▶ _YOUR GOAL_
Output exactly the lines that run from the top of the entries to the line holding "Given: Select the 出發 section label", including both of those lines.

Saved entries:
= = =
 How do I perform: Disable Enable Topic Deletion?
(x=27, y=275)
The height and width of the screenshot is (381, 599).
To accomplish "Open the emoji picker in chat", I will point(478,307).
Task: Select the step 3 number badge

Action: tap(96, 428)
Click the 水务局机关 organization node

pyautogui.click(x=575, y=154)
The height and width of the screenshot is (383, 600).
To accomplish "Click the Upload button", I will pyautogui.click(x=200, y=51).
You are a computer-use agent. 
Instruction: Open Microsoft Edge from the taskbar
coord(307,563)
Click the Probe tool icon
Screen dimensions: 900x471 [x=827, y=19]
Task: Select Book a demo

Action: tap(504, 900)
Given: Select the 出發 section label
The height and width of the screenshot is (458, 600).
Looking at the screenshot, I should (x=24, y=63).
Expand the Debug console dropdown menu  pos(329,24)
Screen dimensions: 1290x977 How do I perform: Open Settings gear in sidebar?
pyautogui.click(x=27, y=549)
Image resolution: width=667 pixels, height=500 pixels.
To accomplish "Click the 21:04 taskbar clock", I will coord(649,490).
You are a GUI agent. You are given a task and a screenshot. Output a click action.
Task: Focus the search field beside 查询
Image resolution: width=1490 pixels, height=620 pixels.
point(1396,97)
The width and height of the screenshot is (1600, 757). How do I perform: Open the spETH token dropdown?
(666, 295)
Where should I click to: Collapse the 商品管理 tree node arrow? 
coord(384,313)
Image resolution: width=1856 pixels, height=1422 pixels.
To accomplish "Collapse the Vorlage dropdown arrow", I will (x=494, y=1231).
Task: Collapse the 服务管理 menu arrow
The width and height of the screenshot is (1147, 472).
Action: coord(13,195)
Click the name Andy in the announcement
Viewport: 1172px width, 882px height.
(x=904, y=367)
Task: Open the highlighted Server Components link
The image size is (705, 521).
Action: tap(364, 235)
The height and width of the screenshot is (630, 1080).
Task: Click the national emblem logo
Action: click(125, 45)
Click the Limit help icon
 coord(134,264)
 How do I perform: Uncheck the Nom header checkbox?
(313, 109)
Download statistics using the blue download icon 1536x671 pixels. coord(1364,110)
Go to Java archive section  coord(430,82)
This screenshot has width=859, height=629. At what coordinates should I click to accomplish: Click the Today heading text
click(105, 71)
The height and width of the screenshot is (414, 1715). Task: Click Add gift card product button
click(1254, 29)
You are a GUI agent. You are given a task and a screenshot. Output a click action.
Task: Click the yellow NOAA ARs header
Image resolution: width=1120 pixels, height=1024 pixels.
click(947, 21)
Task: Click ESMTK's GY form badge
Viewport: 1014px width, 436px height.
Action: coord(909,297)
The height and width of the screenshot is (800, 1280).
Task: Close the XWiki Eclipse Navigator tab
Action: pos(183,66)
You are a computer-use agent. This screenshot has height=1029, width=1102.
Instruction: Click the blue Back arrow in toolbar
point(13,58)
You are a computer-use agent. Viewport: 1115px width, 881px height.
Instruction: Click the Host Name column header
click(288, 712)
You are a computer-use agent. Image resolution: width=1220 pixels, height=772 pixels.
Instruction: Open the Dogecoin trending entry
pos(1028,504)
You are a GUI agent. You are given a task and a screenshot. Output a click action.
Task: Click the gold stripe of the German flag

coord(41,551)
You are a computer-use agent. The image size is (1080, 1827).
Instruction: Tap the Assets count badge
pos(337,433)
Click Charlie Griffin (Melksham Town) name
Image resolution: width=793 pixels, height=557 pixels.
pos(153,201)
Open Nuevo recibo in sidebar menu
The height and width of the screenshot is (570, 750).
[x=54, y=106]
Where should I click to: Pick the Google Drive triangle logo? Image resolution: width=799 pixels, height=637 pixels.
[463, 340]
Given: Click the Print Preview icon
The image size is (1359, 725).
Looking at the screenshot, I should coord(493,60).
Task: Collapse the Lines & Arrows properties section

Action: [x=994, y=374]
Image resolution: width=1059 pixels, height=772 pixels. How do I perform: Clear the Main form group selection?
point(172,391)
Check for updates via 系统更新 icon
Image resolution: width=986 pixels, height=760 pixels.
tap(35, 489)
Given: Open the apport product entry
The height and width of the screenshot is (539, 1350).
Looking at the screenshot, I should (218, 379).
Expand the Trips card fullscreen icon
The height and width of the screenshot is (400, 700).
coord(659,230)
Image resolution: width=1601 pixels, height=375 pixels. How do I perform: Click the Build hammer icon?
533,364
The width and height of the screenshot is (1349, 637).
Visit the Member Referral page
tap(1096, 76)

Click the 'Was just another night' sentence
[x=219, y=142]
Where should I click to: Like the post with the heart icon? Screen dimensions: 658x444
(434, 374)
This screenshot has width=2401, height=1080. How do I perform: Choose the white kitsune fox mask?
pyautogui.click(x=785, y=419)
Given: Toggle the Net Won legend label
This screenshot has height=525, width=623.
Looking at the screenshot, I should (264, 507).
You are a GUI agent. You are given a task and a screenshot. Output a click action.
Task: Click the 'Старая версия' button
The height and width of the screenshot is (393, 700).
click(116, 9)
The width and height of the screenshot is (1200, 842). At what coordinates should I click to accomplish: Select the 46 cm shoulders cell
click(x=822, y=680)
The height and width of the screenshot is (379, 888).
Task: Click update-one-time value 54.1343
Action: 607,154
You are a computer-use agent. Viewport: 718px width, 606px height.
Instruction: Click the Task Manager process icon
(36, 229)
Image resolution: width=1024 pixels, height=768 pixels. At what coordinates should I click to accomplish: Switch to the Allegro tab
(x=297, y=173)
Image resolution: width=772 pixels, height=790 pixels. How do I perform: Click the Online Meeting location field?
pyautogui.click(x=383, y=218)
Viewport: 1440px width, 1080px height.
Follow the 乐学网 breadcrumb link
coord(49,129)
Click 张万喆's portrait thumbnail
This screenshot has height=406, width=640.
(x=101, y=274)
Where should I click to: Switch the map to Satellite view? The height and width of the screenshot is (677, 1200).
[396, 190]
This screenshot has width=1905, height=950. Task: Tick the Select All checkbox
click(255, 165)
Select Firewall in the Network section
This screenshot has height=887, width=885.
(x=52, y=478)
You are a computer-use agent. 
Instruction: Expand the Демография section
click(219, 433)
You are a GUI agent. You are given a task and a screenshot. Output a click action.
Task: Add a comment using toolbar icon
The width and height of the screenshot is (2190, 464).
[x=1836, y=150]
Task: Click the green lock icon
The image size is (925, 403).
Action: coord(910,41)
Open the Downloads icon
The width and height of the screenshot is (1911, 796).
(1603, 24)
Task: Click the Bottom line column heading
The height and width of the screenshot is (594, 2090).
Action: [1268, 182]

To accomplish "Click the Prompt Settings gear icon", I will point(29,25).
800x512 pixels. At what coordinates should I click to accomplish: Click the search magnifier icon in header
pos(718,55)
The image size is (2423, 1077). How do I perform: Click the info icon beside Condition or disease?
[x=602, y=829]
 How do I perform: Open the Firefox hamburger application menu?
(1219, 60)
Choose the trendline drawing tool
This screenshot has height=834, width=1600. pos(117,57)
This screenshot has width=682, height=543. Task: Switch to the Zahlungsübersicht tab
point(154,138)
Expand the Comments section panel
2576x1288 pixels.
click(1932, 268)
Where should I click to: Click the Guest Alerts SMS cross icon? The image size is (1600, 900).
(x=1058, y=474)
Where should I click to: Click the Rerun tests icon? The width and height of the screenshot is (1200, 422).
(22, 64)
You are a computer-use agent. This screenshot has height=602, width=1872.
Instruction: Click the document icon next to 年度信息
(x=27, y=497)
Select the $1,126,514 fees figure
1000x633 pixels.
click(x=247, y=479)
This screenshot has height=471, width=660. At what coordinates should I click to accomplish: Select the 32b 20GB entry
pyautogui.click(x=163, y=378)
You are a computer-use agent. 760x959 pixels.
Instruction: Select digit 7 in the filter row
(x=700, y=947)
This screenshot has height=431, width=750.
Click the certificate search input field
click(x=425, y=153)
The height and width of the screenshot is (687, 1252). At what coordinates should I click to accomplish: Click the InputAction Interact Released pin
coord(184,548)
= = =
▶ _EXERCISE RESPONSE_
 How do I perform: Disable Enable Topic Deletion?
(x=27, y=275)
The height and width of the screenshot is (381, 599).
To accomplish "Open the emoji picker in chat", I will point(478,307).
Task: Select the step 3 number badge

Action: tap(96, 428)
Click the 水务局机关 organization node

pyautogui.click(x=575, y=154)
The height and width of the screenshot is (383, 600).
To accomplish "Click the Upload button", I will pyautogui.click(x=200, y=51).
You are a computer-use agent. 
Instruction: Open Microsoft Edge from the taskbar
coord(307,563)
Click the Probe tool icon
Screen dimensions: 900x471 [x=827, y=19]
Task: Select Book a demo

Action: tap(504, 900)
Given: Select the 出發 section label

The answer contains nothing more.